## WHAT TO DO
Make an exact copy, from the records below, of the lines from the line containing "Insert the exclamation mark emoticon" to the line containing "Given: Tap the Background step dot", both lines included, excluding pictures.

## DATASET
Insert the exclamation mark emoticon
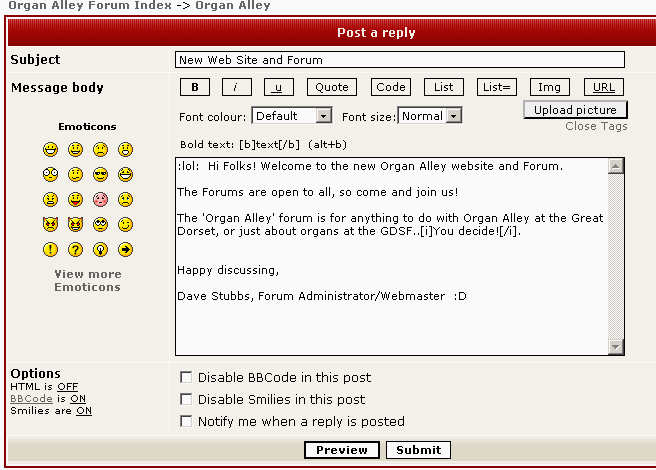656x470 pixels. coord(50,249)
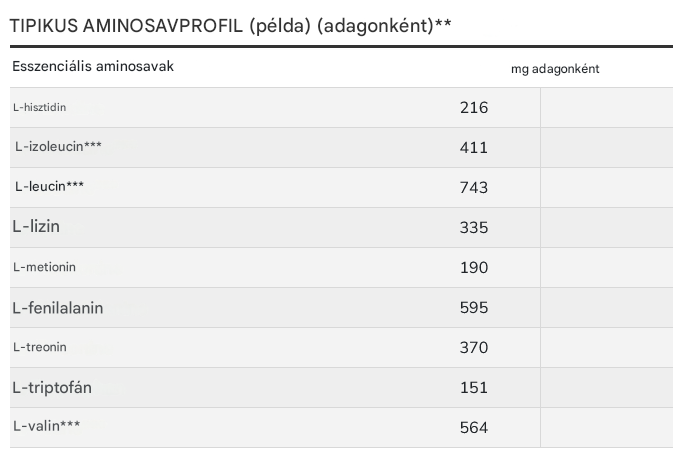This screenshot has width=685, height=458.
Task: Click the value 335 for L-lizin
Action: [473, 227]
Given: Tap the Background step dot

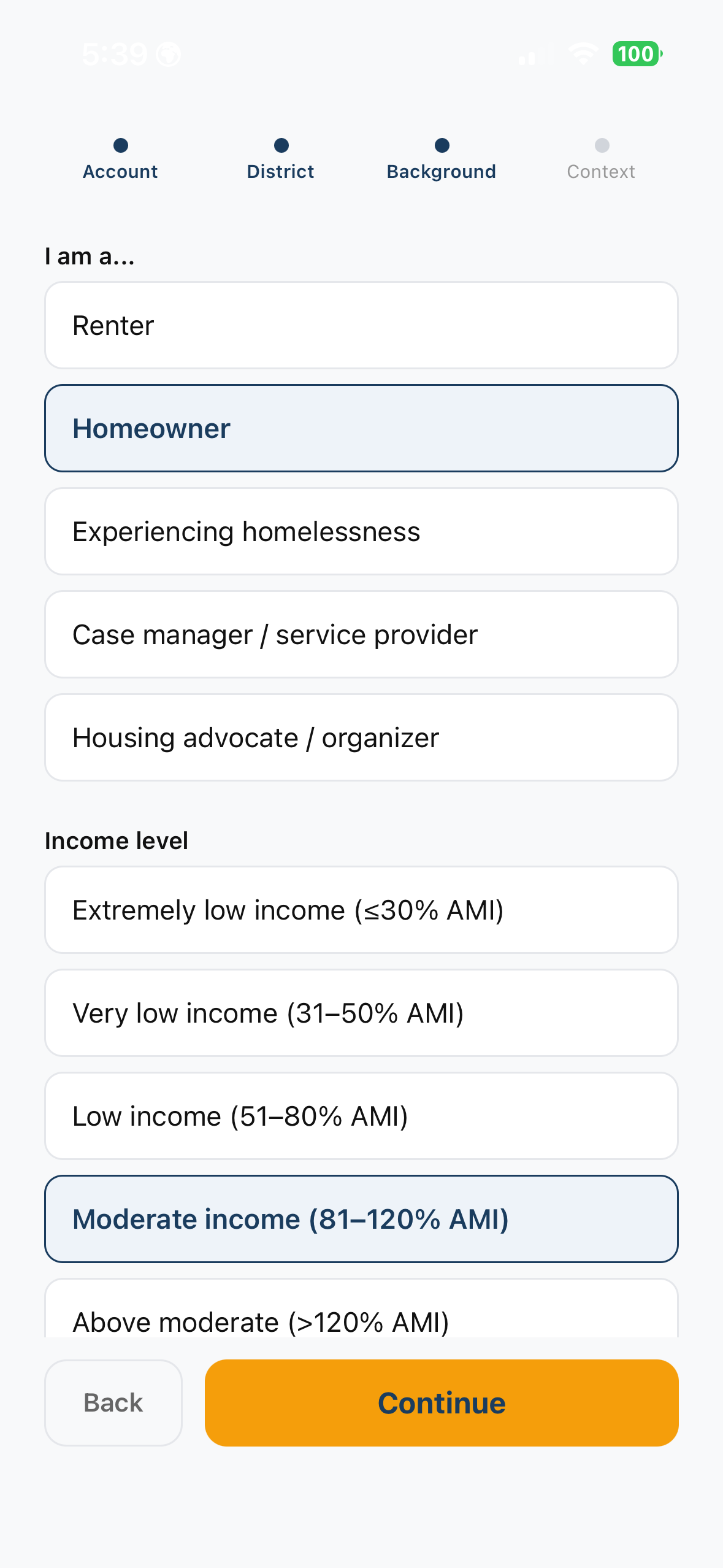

--

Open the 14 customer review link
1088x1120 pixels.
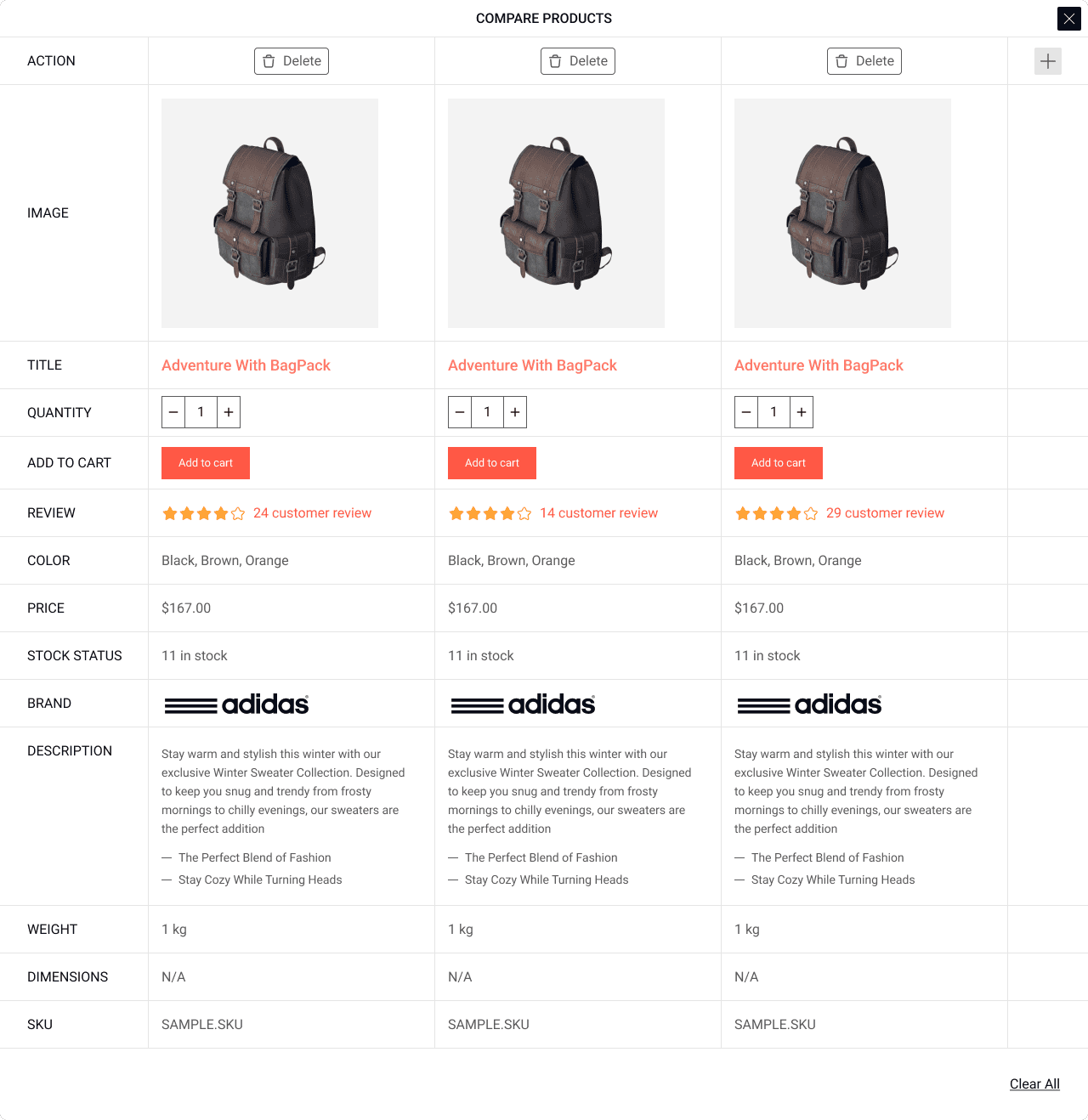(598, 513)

## TASK ANSWER
Insert the exclamation mark emoticon
656x470 pixels. coord(50,249)
This screenshot has width=685, height=458.
Task: Click the value 335 for L-lizin
Action: [473, 227]
Given: Tap the Background step dot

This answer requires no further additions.